Wow! I made the point that trends are important long ago, but was told that didnt matter when it made Trump look bad. So look at the positives claimed for Trump. Unemployment, GDP growth. The UE rate under Trump fell at the same rate as it did under Obama. There is little evidence that Trump did anything that changed that trend. Much was made of GDP growth almost hitting 3%, but it was back down to 2.3% last year. The trade deficit. Increased until last year when it made a small decrease. Look at trade deficits over the last 20 years and small decreases are pretty common. No evidence that has changed. Business investment has not increased which you would have expected if changes in regulations or taxes were causing growth. His trade deals? Trivial changes made compared with prior deals, but then he wasn’t so much interested in a better deal just being able to say he got new ones.
So Trump was not a bad caretaker president. He maintained trends. However one of the measures of leadership is how you respond in a crisis. There he has performed poorly. So Drew is correct, context matters. In the context of a once in a lifetime international crisis Trump was inadequate. Now add on to that increasing our debt at a time when the economy was performing well, not addressing health care when he promised everyone would have better and cheaper health care, not addressing opioid crisis, not getting Mexico to pay for the wall and instead taking it from schools for military kids… Well, as i keep saying, he just hasn’t done much, except convince his fans he has done a lot.

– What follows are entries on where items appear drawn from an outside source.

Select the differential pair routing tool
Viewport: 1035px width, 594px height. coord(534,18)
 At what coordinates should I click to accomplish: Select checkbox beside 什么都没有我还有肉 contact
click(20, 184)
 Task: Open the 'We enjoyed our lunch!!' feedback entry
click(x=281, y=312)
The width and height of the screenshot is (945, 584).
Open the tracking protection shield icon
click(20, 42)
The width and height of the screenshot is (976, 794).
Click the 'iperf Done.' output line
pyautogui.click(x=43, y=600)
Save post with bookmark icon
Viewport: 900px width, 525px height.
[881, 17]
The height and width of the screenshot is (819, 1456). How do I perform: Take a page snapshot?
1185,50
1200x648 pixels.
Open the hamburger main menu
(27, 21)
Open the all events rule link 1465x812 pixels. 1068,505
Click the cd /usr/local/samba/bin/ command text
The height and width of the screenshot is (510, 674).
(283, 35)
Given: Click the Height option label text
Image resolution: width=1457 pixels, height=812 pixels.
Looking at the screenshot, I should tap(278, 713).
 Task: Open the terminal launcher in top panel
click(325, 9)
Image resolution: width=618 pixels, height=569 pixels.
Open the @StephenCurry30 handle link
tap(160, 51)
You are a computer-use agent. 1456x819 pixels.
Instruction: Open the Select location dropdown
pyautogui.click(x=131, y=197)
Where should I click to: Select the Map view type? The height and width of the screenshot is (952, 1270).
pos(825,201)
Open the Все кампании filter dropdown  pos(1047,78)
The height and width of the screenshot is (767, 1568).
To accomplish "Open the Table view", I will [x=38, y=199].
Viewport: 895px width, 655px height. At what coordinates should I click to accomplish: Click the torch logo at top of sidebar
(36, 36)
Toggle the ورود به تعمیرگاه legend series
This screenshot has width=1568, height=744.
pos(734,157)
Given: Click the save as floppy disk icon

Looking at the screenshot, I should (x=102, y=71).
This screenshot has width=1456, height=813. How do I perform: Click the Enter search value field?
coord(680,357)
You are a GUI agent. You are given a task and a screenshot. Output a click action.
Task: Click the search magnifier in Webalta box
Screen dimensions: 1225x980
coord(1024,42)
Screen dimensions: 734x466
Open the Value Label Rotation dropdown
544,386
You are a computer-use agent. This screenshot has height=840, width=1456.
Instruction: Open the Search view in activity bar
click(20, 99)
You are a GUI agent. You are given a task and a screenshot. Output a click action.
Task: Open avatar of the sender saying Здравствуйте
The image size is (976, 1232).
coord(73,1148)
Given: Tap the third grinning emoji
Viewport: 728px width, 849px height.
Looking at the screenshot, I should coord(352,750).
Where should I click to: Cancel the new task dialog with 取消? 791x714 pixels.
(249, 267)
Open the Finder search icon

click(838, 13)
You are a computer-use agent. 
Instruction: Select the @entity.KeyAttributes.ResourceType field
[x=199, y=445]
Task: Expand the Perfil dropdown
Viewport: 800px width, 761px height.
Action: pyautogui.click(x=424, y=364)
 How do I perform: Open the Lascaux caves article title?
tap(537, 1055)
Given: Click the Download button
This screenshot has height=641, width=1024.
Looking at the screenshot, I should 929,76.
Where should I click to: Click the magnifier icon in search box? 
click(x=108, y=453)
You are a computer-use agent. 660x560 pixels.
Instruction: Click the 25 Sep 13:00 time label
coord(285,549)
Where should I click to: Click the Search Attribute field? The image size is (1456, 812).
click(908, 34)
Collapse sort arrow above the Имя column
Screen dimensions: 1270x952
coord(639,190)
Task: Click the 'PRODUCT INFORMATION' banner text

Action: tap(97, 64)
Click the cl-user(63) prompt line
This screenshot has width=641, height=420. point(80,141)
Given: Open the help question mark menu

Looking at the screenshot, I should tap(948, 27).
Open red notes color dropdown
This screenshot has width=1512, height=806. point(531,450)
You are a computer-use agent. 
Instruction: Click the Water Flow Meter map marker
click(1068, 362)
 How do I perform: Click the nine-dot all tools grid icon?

But then all they care about is as single point in time and not trends.
Steve
A guy goes to the doctor and the doc tells him he has cancer and 1-3 years to live, but I’ll treat you the best I can. Three years later he is pronounced cancer free, but as he leaves the doctors office he is hit by a bus.
At the funeral the guys wife is consoled, with a friend saying “at least the doctor got him 3 years.” The wife says “that doctor was no good, my husband is worse off today than when he was diagnosed.”
That’s why the whole “better off” ahem, analysis, is silly, without context.
The trend was good, and then COVID, to which the policy has been disastrous.
BTW – when I re-read my comment it might sound like I was aimed at Dave. (and not CBS “News”) Not the intent, other than to say that the point to point analysis is overly literal. Proper context would consider three good years, and then a black swan event. The literal interpretation is just pure politics.